*** Opening of Dataset records ***

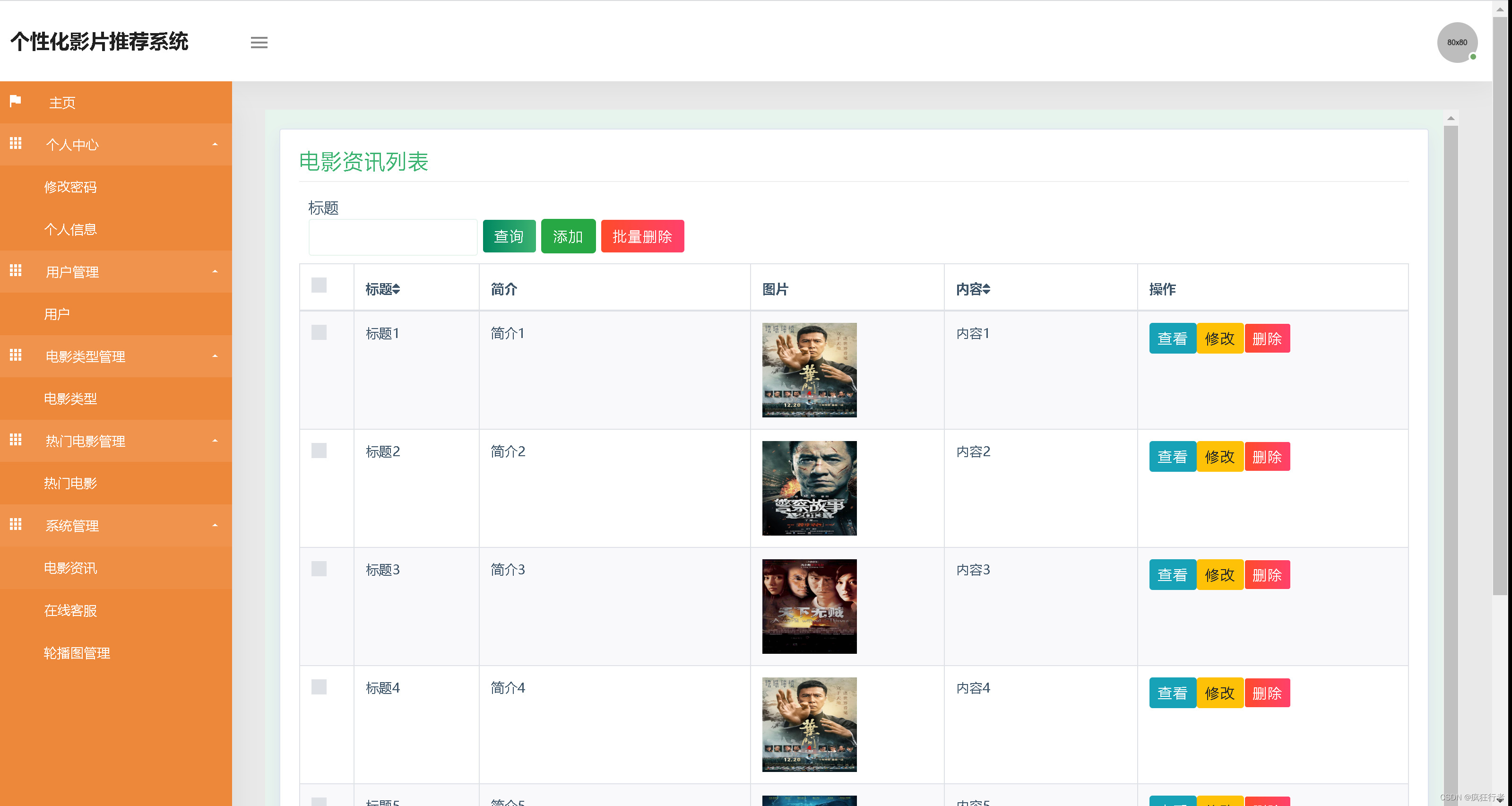Click the red 批量删除 button
This screenshot has width=1512, height=806.
642,236
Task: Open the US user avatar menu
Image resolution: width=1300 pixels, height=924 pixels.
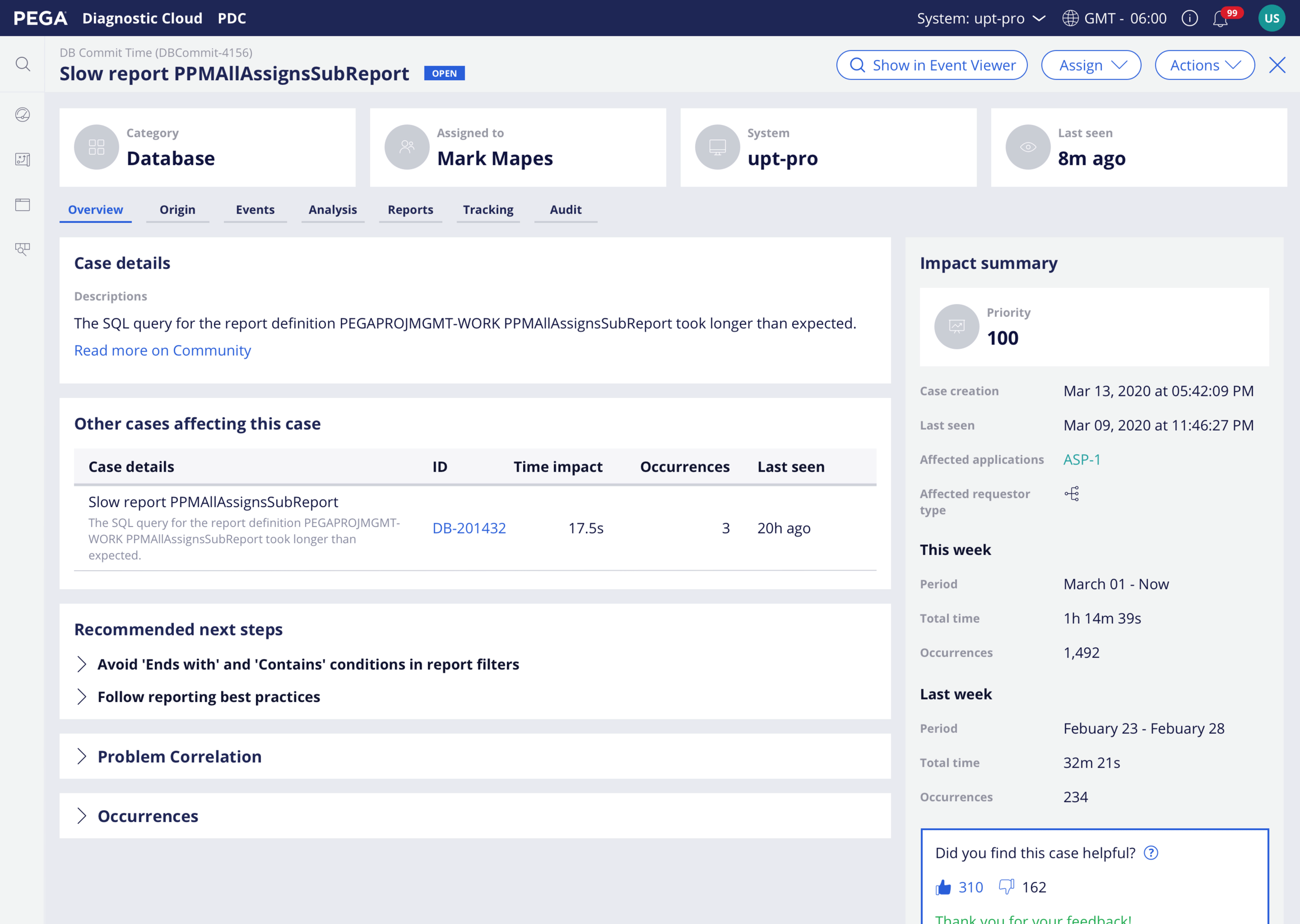Action: pos(1272,18)
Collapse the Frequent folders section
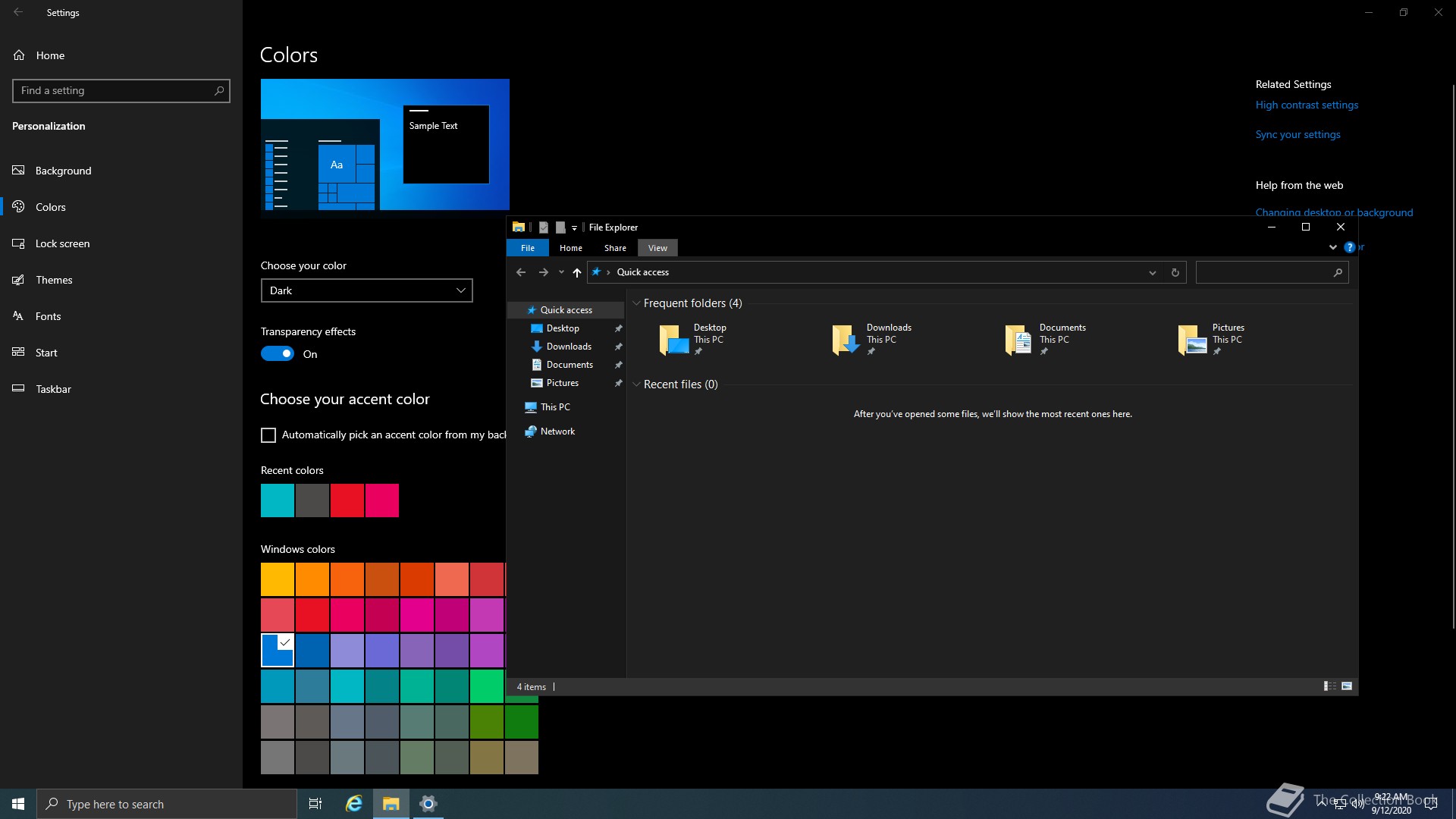 coord(636,303)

*** Close of Dataset records ***

● About this task:
With the pictures left out, copy exactly the lines from the line holding "Task: Open the US user avatar menu" through the final line of the records, including both.

● Solution to the exercise:
Task: Open the US user avatar menu
Image resolution: width=1300 pixels, height=924 pixels.
Action: pos(1272,18)
Collapse the Frequent folders section
 coord(636,303)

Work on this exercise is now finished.